Ce qui tranche avec les albums précédents, ce sont aussi les thèmes abordés. À 30 ans, Lomepal semble en effet moins assuré, mais plus sincère. Finis les dysfonctionnements d’une famille psychotique et les gargarismes d’un jeune homme trop sûr de son talent: Mauvais ordre vire souvent au cynisme et à l’autodépréciation. Lomepal raconte les déboires d’un personnage fictif et se raconte lui-même: l’histoire d’un homme, seul, obsédé par une fille sans identité claire, et que l’on croise par images, à différents moments de sa vie. Loin d’être sombre cependant, le disque est parcouru par la puissante envie de vivre qui habite le musicien depuis qu’il a failli mourir dans un violent accident de voiture en 2019. «Cette vie est horriblement belle, profitons avant de finir dans le cahier de Light», lance-t-il ainsi au début d’« Hasarder».
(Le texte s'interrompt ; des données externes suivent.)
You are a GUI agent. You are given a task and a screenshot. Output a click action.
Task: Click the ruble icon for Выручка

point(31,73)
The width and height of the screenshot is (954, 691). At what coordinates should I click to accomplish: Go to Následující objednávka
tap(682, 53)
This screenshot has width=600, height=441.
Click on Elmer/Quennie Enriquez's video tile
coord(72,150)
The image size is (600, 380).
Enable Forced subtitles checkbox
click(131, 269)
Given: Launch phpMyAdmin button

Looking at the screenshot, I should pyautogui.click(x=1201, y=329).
«Mauvais ordre vire souvent au cynisme et à l’autodépréciation»

La spécificité de Mauvais ordre tient surtout à l’éclectisme des genres explorés et des inspirations. Malgré quelques faiblesses, comme le titre «50°» qui peine à se démarquer, la magie de l’album prend. En empruntant certains airs aux Beatles, en s’inspirant de l’écriture de Julian Casablancas (The Strokes), et en ayant recours à des instruments aussi divers que l’orgue, le piano ou le clavecin, Lomepal expérimente.

Il trace son chemin loin du rap où sa notoriété est née vers un genre proche de la variété française (notamment son superbe «Decrescendo»), et prouve – s’il fallait encore le prouver – qu’en musique les frontières n’existent pas. Doucement mais sûrement, Lomepal imprime son style mélancolique et moderne dans la complexité.